*** Block opens ***

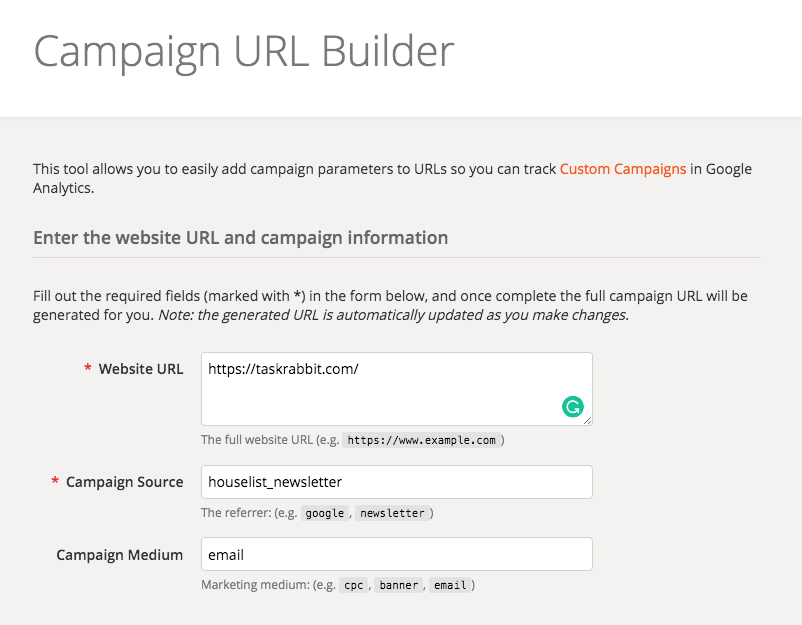Click the 'google' referrer example tag
This screenshot has height=625, width=802.
(x=325, y=513)
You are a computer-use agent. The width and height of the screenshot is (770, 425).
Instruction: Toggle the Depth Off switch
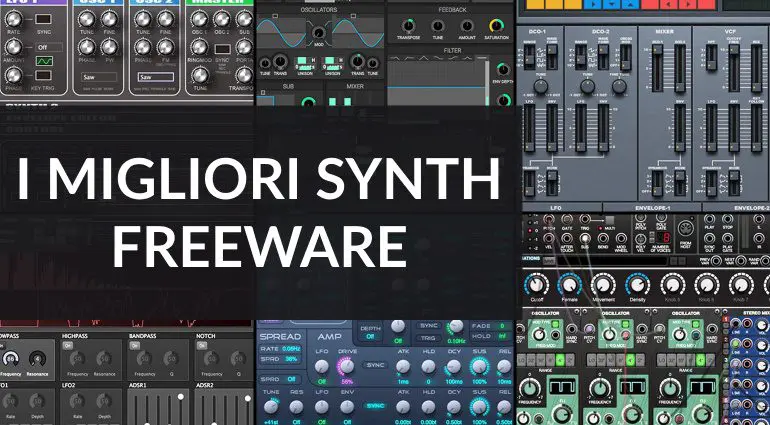tap(368, 338)
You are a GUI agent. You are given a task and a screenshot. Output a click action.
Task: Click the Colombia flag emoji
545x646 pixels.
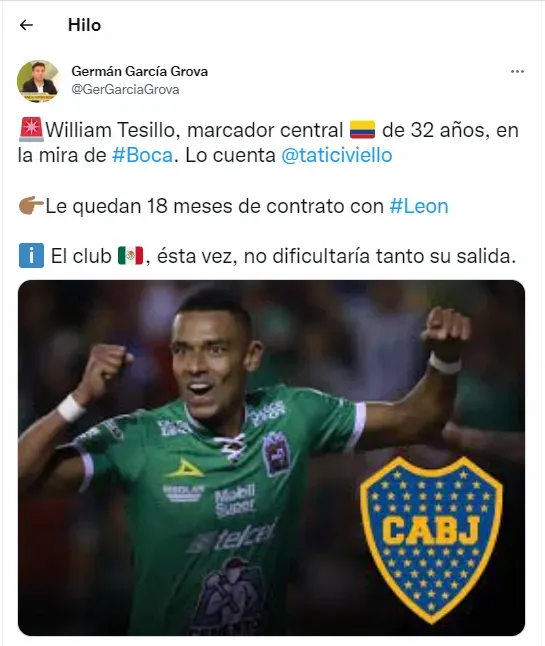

*** Block closes ***

EXERCISE:
Scan the entries above and return each line that holds "agent".

ANSWER SECTION:
You are a computer-use agent. The width and height of the screenshot is (770, 425).
You are a GUI agent. You are given a task and a screenshot. Output a click action.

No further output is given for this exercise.